Abstract 1732P
Background
Primary pulmonary sarcoma (PPS) is a very rare entity accounting for less than 1% of all pulmonary malignancies. Data on PPS are scarce and rely mostly on small case series. EURopean reference Network on rare Adult solid CANcers (EURACAN) is a wide network enabling physicians to exchange on clinical practice and research on rare adult solid cancers. We aimed at using EURACAN to assess outcome of patients with PPS.
Methods
Through EURACAN, a working group for PPS was created. A retrospective database was built including patient and tumor characteristics, staging work-up, treatment and outcome. Potential prognostic factors were assessed by univariable analysis and compared using logrank test. Statistically significant parameters were evaluated by multivariable analysis to identify independent survival predictors.
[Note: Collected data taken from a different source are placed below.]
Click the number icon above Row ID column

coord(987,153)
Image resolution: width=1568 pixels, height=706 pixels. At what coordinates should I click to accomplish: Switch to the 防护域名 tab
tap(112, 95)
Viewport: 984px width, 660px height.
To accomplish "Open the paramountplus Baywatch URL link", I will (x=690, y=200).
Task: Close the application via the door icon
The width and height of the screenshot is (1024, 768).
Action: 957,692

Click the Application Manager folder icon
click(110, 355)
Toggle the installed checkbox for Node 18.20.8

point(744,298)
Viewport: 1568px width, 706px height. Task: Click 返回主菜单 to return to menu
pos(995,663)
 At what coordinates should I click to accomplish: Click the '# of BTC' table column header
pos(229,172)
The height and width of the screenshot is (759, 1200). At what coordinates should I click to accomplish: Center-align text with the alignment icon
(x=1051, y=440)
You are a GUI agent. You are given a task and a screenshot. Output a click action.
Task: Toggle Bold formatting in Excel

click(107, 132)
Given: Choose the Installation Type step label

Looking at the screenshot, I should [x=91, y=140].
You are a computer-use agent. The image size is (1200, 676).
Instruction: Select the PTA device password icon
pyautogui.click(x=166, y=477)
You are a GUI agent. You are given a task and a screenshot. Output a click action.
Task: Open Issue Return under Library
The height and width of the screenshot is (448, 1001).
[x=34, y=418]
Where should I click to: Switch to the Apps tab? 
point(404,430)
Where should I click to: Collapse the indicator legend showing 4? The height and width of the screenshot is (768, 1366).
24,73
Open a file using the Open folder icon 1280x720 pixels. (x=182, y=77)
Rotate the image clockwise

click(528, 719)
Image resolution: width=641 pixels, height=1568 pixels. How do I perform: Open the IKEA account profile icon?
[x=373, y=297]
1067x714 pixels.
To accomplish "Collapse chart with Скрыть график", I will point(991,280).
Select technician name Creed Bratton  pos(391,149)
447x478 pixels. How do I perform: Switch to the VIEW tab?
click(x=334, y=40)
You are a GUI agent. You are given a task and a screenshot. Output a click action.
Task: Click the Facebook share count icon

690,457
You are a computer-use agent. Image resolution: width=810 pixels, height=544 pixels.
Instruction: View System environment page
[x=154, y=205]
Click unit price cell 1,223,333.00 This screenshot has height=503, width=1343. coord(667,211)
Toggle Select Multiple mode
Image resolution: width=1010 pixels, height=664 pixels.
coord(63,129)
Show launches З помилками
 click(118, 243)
Independent predictors and their coefficient were used to build the PPS score. For each patient, the score was correlated to overall survival (OS). OS was calculated from the date of diagnosis until death or last follow-up. P-value ≤ 0.05 was considered significant.
Results
16 centers from 9 European countries (F: n=49, 31%; B: n=29, 19%; I: n=26, 17%; D: n=23, 15%, A: n=9, 6%; P: n=6, 4%; CZ: n=5, 3%, E: n=5, 3%; PL: n=3, 2%) shared data on 155 patients (82 male, 53%) with PPS. Median age was 55 (8 to 89) years. Median tumor size was 79 mm (6 to 300). 58 tumors were classified M1 (37%). 104 patients underwent curative-intended treatment including surgery (67%). There were 32 histological subtypes, most commonly synovial sarcoma (n=45, 29%), leiomyosarcoma (n=19, 12%) and epithelioid hemangioendothelioma (n=16, 10%). Median follow-up was 24 months. Median OS was 3 years with a 5- and 10-year OS of 40% and 24%. Multivariable analysis identified male sex (p=0.018), older age (p<0.001), larger tumor size (p=0.003) and presence of metastases (p<0.001) as negative prognostic factors for OS. Coefficients for sex, age, tumor size and presence of metastasis were used to build PPS score. An increase in PPS score was correlated to a statistically significant decrease in OS (p<0.001).
Conclusions
The PPS working group within EURACAN allowed the creation of the largest European database on PPS. The PPS score correlated to OS and could be useful in the management of patients with PPS after further external validation.
Clinical trial identification
Editorial acknowledgement
Funding
Has not received any funding.
Disclosure
All authors have declared no conflicts of interest.